Online peer support has also taught me many things. Honestly, I have learned more useful information about my diagnoses from people I chat to online than any professionals.  

For example, I attended dialectical behaviour therapy (DBT) online last year. And whist the facilitators were fantastic, what really helped keep the key learnings in my head was talking to my peers in the group and in my online community. 

DBT is all about practice and developing new ways of relating to the world. Each time I talked to one of my online peers about DBT I added another tool to my kit to keep me safe when feeling highly distressed or suicidal.  

This is not to say that peer support is better than or should replace professional support, but it is a great way of learning practical things you can incorporate in your daily life and for crisis situations.  

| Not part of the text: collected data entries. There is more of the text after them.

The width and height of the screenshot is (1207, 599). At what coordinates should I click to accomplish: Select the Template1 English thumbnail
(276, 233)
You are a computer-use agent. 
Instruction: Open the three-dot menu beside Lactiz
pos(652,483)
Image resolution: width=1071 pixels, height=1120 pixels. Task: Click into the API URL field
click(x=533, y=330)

This is part of what interested me in becoming a Peer Support Worker at SANE. I was aware of all the amazing ways people can come together online and the valuable things that can be learned. I wanted to be a part of providing a safe and supportive space for people to do this. 

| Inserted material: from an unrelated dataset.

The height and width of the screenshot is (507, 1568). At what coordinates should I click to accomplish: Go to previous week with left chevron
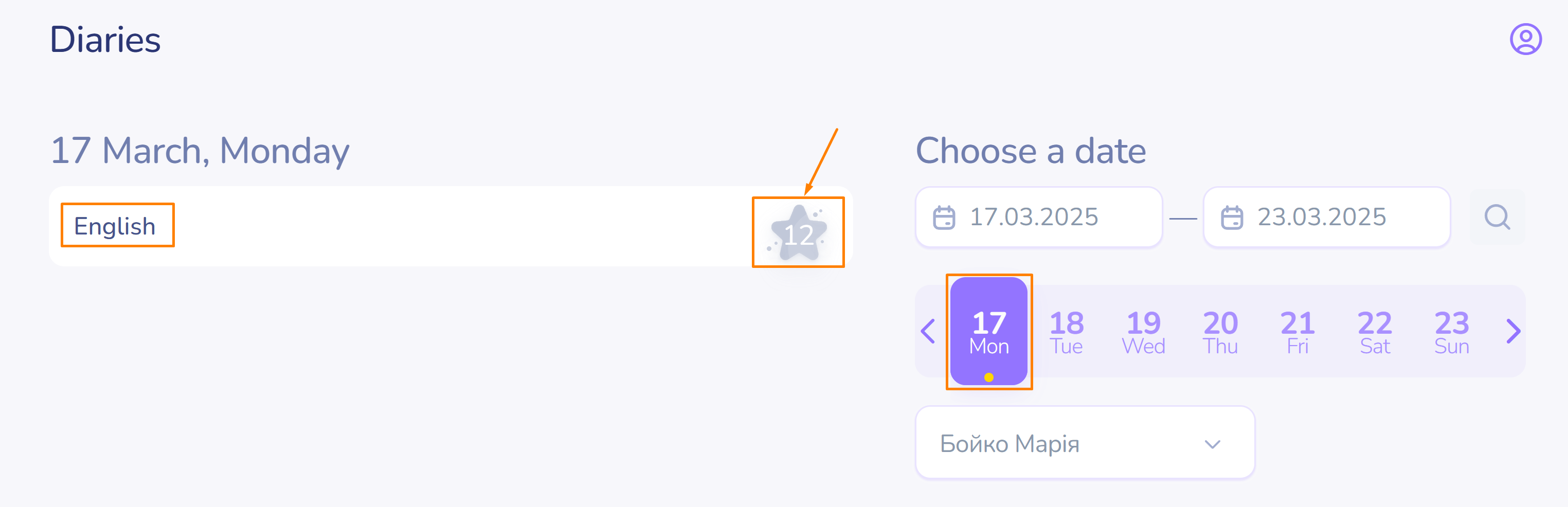pyautogui.click(x=928, y=331)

As much as I have benefitted from online communities, they aren’t always safe and can make things worse sometimes.

Sometimes I can find myself extremely triggered by what others post, or comparing myself to others and putting myself down as if I don’t have it ‘that bad’, or that recovery is beyond me.  
 
This is one reason I am such a fan of the online peer Forum that SANE offers. Posts going up on the Forums are checked for their safety, which means they are less likely to be triggering or give unsolicited advice, which are some of the risks of other online communities. 

Something else I love about SANE’s peer Forum is that it is peer moderated, meaning Peer Support Workers (like me) are in the background in case people need extra support. So members know that when someone would benefit from a professional checking in, it is not their responsibility - we will step in to help.  

Hope is a fragile and precious thing. And for me it has often been the kindness and strength of strangers from all over the world that has given me hope when I thought hope was lost.

And now, it is my absolute privilege to be able to pay this forward as a Peer Support Worker at SANE. To support to others in the way others inspired me is a dream come true. 

As a SANE Peer Support Worker, I have seen how my story and the stories of others can create hope.

When I share my story of recovery – and not the glossy recovery you hear about all the time in the media, but the messy one that takes lots of work every day – I see how it makes people feel less isolated and more confident about their future.  

As far as I’ve seen, peer support, whether it’s a blogging community or a moderated forum, provides hope every day to people going through mental health issues or struggling with suicidal thoughts and actions. 

I would not be here today without the peer support I have received at my lowest points. But it’s still my community during my highest points too. Having peers to share with in my highs, lows and everything in between makes my life, on the whole, far more meaningful.  
 
I am so glad to have found my online community and to now be part of the SANE peer community through my role as a Peer Support Worker.

Online Peer Support at SANE is anonymous so you can be you and find your people! Hope to chat sometime soon!